Presuming you don't know JOHN MARTYN, whose album Solid Air came out in February, we'd like to reintroduce him via his newest (and seventh) LP...
It's called Inside Out (Island Records) and represents another progression for the young writer-guitarist-singer.
THE ENGLISMAN was introduced to American audiences mainly through his January tour with Traffic and Free.
You could call him a natural on guitar as he picked it up only six years ago at age 19 [sic] and cut an album a mere six months later.
He has since become fairly outspoken. For example: "I'm fed up with geezers who go on stage and can't play," he says. "Musicians should always be trying to open up the mind - progess, progress, progress. Not keep churning out formula singles which all sound the same."1
Such statements have a way of haunting people but so far Martyn has lived up to his own philosophy.
MY OWN FONDNESS of his jazzy, sometimes breezy style was reinforced when a couple of people to whom I loaned the Solid Air album (without fanfare or build-up) mentioned it by name as one they really liked.
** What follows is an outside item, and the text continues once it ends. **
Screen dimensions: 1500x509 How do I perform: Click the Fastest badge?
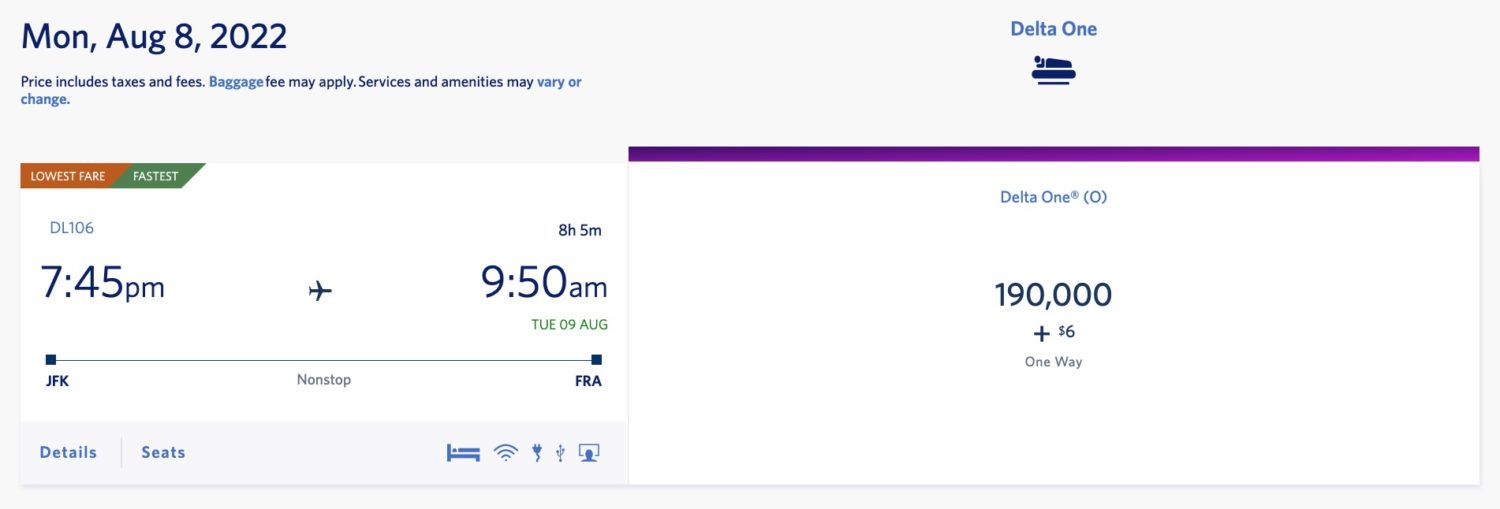click(156, 176)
There's a lot of folk and blues in his playing, which goes right along with his expressiveness and depth. As he says, "In my writing and singing, I try to make one word mean eight or nine things, to express several things at once and leave possibilities of interpretation wide open. And yet I'm trying to keep the emphasis on love and positive projections all the time. I don't mind being misinterpreted but I don't want to be misunderstood."
You really can't typecast his music; he has merged so much. But you've got to hear it to understand. Ask your record store man to play a sample of it for you; we think you'll be hooked.
1 Source as yet unknown, quote was also used for the Sunday's Child press kit.
This article was published in the Texas-based Abilene Reporter-News of Sunday, 18 November 1973 on page 24. At the time John was touring the US with Danny Thompson, promoting Inside Out.